In addition to his appearances on various radio stations, Lycett has featured as a guest on numerous podcasts, including My Dad Wrote a Porno, SoundCheck Podcast, The Comedian's Comedian with Stuart Goldsmith, Richard Herring's Leicester Square Theatre Podcast, and The Harry Hill Show.

From July 2018, there were two series of Joe Lycett's Obsessions on BBC Radio 4.

On 17 August 2019 and 26 October 2019, Lycett stood in for Rylan Clark-Neal on Rylan on Saturday on BBC Radio 2. In December 2019 he returned to Radio 2 covering Sara Cox's drive-time show over the Christmas and New Year period.

In late November 2023, Lycett launched a "fake" podcast, Turdcast, about "celebrities talking shit," and recorded an episode with Gary Lineker. He set up an inflatable toilet dubbed "the Turdis" at Liverpool's Royal Albert Dock for the launch, though this was cancelled seemingly "due to a technical issue," with the alleged waste from the toilet spilling into the Mersey. Lycett later released a statement revealing that "it was fake sewage, from a fake toilet, to promote a fake podcast". He criticised water companies in England for discarding "billions of litres of real sewage" into bodies of water, and announced an hour-long Channel 4 special, Joe Lycett vs Poo (later retitled Joe Lycett vs Sewage), about the water companies.

==Other activities==
===Painting===
Lycett is also a self-taught painter and has had his artwork exhibited. In 2018, a sculpture of his, CHRIS, was accepted by Royal Academy and listed for sale as being worth £12,500,000. CHRIS is still for sale on Lycett's website for the same asking price. His first solo exhibition called Everything Must Go opened on 29 July 2026 at the Birmingham Museum and Art Gallery.

===Name change===
In February 2020, in response to a legal dispute between fashion company Hugo Boss and the Swansea-based Boss Brewing, he changed his name by deed poll from "Joe Lycett" to "Hugo Boss". He said that he was drawing attention to the company's use of legal action and cease and desist letters relating to alleged copyright violations against numerous small businesses, including Boss Brewing, for use of the word Boss. In the second series of Joe Lycett's Got Your Back, the comedian launched a fake fashion show celebrating the release of a wrist brace under the name Hugo Boss outside the flagship store of the fashion company with the same name in Regent Street, London. Lycett asserts that Hugo Boss, the company, reported the incident to the Metropolitan Police. In April 2020, he changed his name back to Joe Lycett.

===Qatar controversy===
On 13 November 2022, Lycett released a video criticising David Beckham for his multimillion-pound sponsorship deal promoting the 2022 FIFA World Cup in Qatar due to the Gulf state's stance on LGBT rights. In the video, he said he would give £10,000 to charities that support queer people in football if Beckham pulled out of the deal. If Beckham did not pull out of the deal, he promised to shred the money during a livestream on 20 November, just before the World Cup opening ceremony. By 20 November, Beckham had not pulled out of the deal, so Lycett livestreamed himself appearing to shred the money on the website www.benderslikebeckham.com. The next day, Lycett revealed that he had faked the shredding and had already donated £10,000 to LGBTQ+ charities.

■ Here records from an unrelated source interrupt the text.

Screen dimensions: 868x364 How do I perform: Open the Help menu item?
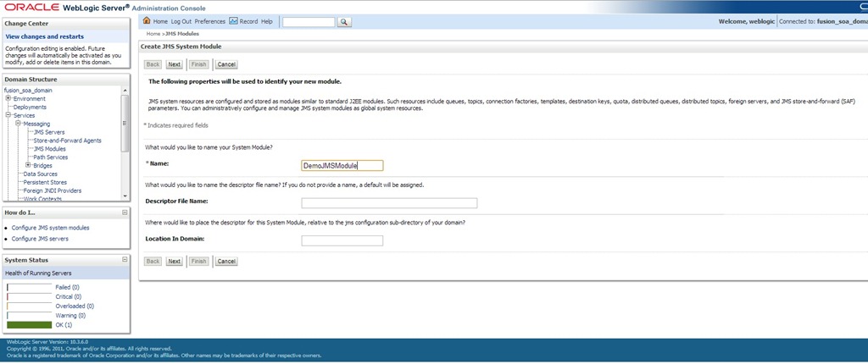pyautogui.click(x=267, y=21)
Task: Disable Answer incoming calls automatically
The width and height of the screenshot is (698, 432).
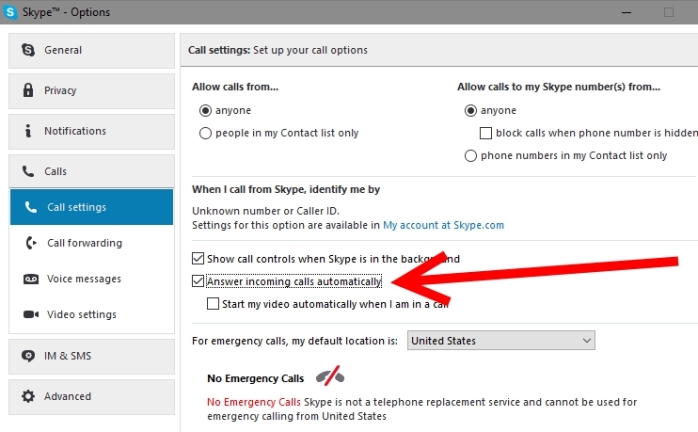Action: click(x=198, y=281)
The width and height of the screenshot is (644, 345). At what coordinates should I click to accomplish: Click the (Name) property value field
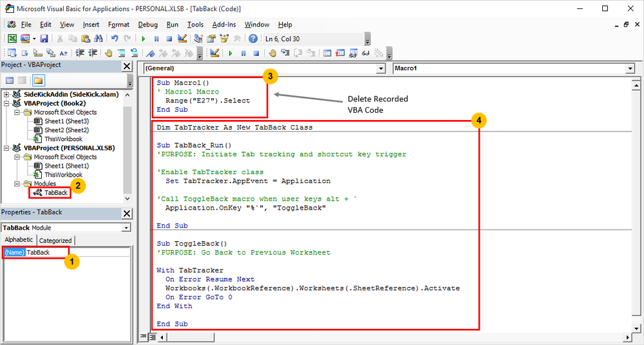pyautogui.click(x=77, y=253)
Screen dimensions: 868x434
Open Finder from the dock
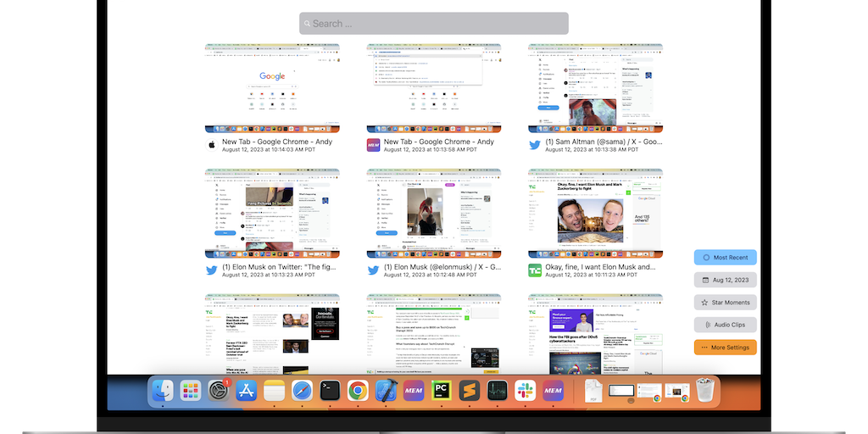tap(163, 391)
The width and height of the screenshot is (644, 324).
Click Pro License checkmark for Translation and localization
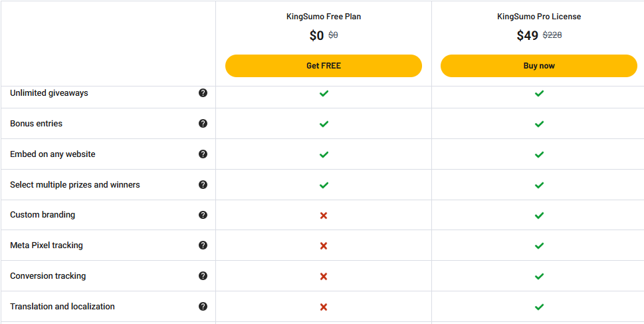(539, 307)
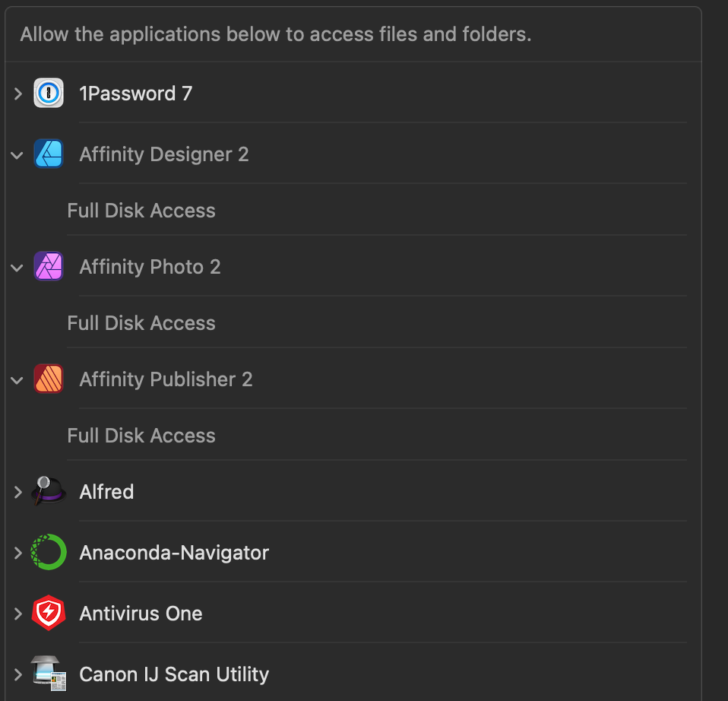Expand the 1Password 7 entry
This screenshot has width=728, height=701.
click(18, 94)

In December 2022, against the backdrop of his criticising David Beckham's sponsorship deal, the tabloid newspaper The Sun published an article detailing the fact that Lycett had himself previously performed at Doha, Qatar, in 2015. The paper suggested that Lycett had engaged in "hypocrisy" by performing in Qatar. Lycett responded on Twitter, admitting that he had accepted a fee to perform in Doha adding that he does not "have the perfect hindsight and spotless morality of, to pick a completely random example, The Sun newspaper".

===Charity work===
Following comments in early November 2023 from then-Home Secretary Suella Braverman that homelessness was a "lifestyle choice," Lycett used a stock image of pot-pourri to raise over £50,000 for homelessness charity Crisis.

==Recognition and awards==
Lycett has been described as one of Britain's most popular comedians.

In 2009, Lycett was awarded that year's Chortle Student Comedian of the Year award.

In October 2023, Lycett won The Comedy Award at the 2023 Virgin Atlantic Attitude Awards. In March 2024, Lycett was awarded a BAFTA Television Award for his evening chat show, Late Night Lycett.

==Personal life==
Lycett frequently refers to his bisexuality and pansexuality in his stand-up routines. In 2021, Lycett was described by Unicorn magazine as "probably the most high-profile pansexual man in Britain today". In a 2015 interview with Attitude magazine, he described how being bisexual "presents its own challenges", when people have "no box to put you in", adding "it just means you fancy people of all genders".

In an October 2024 interview with drag queen Bimini Bon-Boulash, Lycett revealed he had a girlfriend, whom he refers to using the pseudonym "Denise" to "keep her out of the public eye". In October 2024, Lycett announced the birth of his first son with "Denise" at Birmingham Women's Hospital.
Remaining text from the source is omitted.